The temptation is to pick a single source: either all policy is operational (Postgres-only) and repo teams file tickets, or all policy is config-as-code (YAML-only) and ops files PRs against a config repo. Both single-source options break in production: Postgres-only marginalizes repo team autonomy; YAML-only is too slow for kill-switch semantics.
Options considered¶
-
Option A — Postgres-only (operator-owned). All enablement state in one table; flips happen in the operator portal. Repo teams must request changes via ops. Rejected: marginalizes repo-team autonomy and creates a ticket bottleneck for routine "leave us alone during Q4" requests.
-
Option B —
codegenie.yaml-only (repo-owned). All enablement state lives in a per-repo committed file. Ops files PRs against config repos when they need to pause something. Rejected: too slow for kill-switch semantics. When an upstream tool breaks at 3am, "open 50 PRs and wait for review" is the wrong answer. -
Option C — Portal writes PRs against repo YAMLs. Operator actions in the portal generate PRs against the affected repos'
codegenie.yaml. Preserves single-source-of-truth (the YAML). Rejected: defeats the speed property the portal is supposed to deliver, and creates the awkward situation where every kill-switch is a multi-repo PR series the operator must shepherd. -
Option D — Dual-source with logical-OR resolution; fail-closed. Two sources, neither overrides the other, either can disable. Operator-side = Postgres + event log; repo-side =
codegenie.yamlloaded as a Layer-A probe. The audit log differentiates the sources. Recommended.
Decision¶
Adopt Option D. The system carries two enablement policy sources, consulted at three points in the pipeline, resolved by logical OR with fail-closed semantics, and audited via the canonical event log.

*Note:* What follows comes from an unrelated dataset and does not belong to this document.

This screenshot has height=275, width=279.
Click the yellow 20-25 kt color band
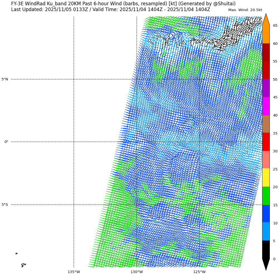coord(266,178)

Source 1 — Operator policy (Postgres)¶
Postgres table plugin_enablement:
plugin_enablement(
id uuid primary key,
org_id text, -- nullable; single-org sentinel v1
scope_task text, -- task class id or '*'
scope_plugin text, -- plugin id or '*'
scope_repo text, -- repo slug or '*'
enabled boolean not null,
updated_by text not null, -- GitHub user id (portal session)
updated_at timestamptz not null,
reason text not null, -- free text; required
expires timestamptz -- optional; null = indefinite
)
- Edited via the Phase 13.5 operator portal.
- Every change emits a
PluginEnablementChanged(scope, enabled, actor, reason, expires)event to the canonical event log (ADR-0034). The table is a projection — if it's wiped, it can be rebuilt from the event log. - Resolution within this source is most-specific-wins:
(task=vuln-remediation, plugin=*, repo=repo-x)overrides(task=vuln-remediation, plugin=*, repo=*). reasonis required at the API; empty strings are rejected.expiresis optional but the portal nudges operators toward setting it (most "pause this" cases are temporal).
Source 2 — Repo policy (codegenie.yaml)¶
Committed file at each repo root. Loaded by the existing gather pipeline as a Layer-A probe; cached like any other probe input. Schema:
schema_version: 1
enabled: true # hard global switch for this repo
watch_branches: # optional; defaults to default branch
- main
- "release/*"
opt_outs:
- reason: "Q4 deploy freeze"
expires: 2027-01-15 # optional ISO date; auto-re-enables
scope:
task_classes: ["distroless-migration"]
- reason: "Owner team migrating off Node"
scope:
plugins: ["vulnerability-remediation--node--npm"]
owners:
primary: "@org/payments-platform"
escalate_after_days: 7
- Edited only via PR review against the repo. Repo CODEOWNERS approve like any other config-as-code change.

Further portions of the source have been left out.